CHALLENGE: In the ARIMA overview, what does the term d represent?

SOURCE DOCUMENT:
########################################
ARIMA, short for ‘Auto Regressive Integrated Moving Average’ is actually a class of models that ‘explains’ a given time series based on its own past values, that is, its own lags and the lagged forecast errors, so that equation can be used to forecast future values.

Any ‘non-seasonal’ time series that exhibits patterns and is not a random white noise can be modeled with ARIMA models.

An ARIMA model is characterized by 3 terms: p, d, q

where,

p is the order of the AR term

q is the order of the MA term

d is the number of differencing required to make the time series stationary

If a time series, has seasonal patterns, then you need to add seasonal terms and it becomes SARIMA, short for ‘Seasonal ARIMA’.

**RESOURCES:**

1. [Documentation](https://www.statsmodels.org/devel/generated/statsmodels.tsa.arima_model.ARIMA.html)
2. [Forecasting Future Sales using ARIMA and SARIMAX](https://www.youtube.com/watch?v=2XGSIlgUBDI)
3. [ARIMA for Time Series Forecasting in Python](https://machinelearningmastery.com/arima-for-time-series-forecasting-with-python/#:~:text=ARIMA%20is%20an%20acronym%20that,structures%20in%20time%20series%20data.) 
4. [Autoregressive Integrated Moving Average](https://en.wikipedia.org/wiki/Autoregressive_integrated_moving_average)
5. [ARIMA Model – Complete Guide to Time Series Forecasting in Python](https://www.machinelearningplus.com/time-series/arima-model-time-series-forecasting-python/)
6. [Introduction to ARIMA](https://people.duke.edu/~rnau/411arim.htm)
7. [Autoregressive Integrated Moving Average (ARIMA)](https://www.investopedia.com/terms/a/autoregressive-integrated-moving-average-arima.asp)
8. [Time Series Forecasting - ARIMA Models](https://towardsdatascience.com/time-series-forecasting-arima-models-7f221e9eee06)
9. [Understanding ARIMA Time Series Modelling](https://towardsdatascience.com/understanding-arima-time-series-modeling-d99cd11be3f8)
10. [How to Create an ARIMA Model for Time Series Forecasting in Python](https://www.analyticsvidhya.com/blog/2020/10/how-to-create-an-arima-model-for-time-series-forecasting-in-python/)
11. [Time Series ARIMA Models](https://sites.google.com/site/econometricsacademy/econometrics-models/time-series-arima-models)


**Autoregressive Integrated Moving Averages**  

The general process is as follows:  
- Visualize the time series data
- Make the time series data stationary
- Plot the Correlation and Autocorrelation charts
- Use the model to make predictions

### Preprocess Data

In [None]:
#Load Data
train, test, submission = load_data()

In [None]:
#Convert `date` column to datetime
train.date = pd.to_datetime(train.date)

In [None]:
#Set `date` as index
train.set_index('date', inplace = True)
########################################
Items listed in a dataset
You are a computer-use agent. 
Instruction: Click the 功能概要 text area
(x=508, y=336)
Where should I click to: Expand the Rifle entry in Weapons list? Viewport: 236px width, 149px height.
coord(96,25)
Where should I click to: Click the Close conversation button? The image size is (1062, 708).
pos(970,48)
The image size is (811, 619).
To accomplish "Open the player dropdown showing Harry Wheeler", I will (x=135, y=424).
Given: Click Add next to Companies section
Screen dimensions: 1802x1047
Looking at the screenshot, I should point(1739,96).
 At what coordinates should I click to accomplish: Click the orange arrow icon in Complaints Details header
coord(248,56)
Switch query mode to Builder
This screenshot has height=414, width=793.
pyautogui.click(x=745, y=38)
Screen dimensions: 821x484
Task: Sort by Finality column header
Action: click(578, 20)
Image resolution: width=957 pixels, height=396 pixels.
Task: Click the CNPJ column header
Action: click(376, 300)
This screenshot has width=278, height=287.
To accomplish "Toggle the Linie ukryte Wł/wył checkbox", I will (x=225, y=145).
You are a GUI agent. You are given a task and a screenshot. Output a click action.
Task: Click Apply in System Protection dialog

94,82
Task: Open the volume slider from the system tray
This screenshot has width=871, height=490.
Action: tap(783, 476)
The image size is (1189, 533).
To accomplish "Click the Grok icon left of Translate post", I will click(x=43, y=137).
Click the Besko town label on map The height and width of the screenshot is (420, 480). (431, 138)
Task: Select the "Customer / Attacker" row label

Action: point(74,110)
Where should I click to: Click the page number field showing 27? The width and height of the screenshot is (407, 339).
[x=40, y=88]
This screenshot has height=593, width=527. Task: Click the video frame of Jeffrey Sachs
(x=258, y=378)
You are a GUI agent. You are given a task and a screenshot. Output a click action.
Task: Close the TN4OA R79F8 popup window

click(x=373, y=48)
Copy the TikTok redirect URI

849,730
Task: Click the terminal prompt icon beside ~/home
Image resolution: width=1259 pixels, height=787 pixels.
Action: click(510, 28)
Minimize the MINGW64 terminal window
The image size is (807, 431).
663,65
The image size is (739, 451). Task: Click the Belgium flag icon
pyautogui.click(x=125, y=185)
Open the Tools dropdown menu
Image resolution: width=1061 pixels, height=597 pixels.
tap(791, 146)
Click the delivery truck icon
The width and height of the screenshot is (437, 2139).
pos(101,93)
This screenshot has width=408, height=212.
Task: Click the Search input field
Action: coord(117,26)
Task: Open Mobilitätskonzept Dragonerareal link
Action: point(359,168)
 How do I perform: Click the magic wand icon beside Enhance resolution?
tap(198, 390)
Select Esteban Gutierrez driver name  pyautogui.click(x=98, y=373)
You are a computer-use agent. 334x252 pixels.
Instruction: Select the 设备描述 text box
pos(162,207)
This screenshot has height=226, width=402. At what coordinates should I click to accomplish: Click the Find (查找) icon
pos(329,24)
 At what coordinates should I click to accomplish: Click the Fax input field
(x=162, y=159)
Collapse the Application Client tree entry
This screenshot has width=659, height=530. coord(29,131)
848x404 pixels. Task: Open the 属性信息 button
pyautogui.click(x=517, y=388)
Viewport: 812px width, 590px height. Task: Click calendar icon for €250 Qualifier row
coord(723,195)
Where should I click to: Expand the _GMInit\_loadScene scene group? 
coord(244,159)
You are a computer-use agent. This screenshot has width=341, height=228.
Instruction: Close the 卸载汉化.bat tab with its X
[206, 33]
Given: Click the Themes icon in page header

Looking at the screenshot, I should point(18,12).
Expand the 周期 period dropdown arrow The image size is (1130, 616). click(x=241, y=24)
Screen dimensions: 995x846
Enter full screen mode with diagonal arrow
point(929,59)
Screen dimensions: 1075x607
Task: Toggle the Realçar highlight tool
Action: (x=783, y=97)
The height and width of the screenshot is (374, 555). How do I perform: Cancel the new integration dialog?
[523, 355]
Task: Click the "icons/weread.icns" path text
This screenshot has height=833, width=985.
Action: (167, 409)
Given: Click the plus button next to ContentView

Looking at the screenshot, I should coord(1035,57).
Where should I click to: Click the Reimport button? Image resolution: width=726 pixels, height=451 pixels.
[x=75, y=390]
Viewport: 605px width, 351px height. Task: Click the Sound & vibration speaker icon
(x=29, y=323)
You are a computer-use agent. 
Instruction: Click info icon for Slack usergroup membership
########################################
TASK ANSWER: The number of differencing required to make the time series stationary.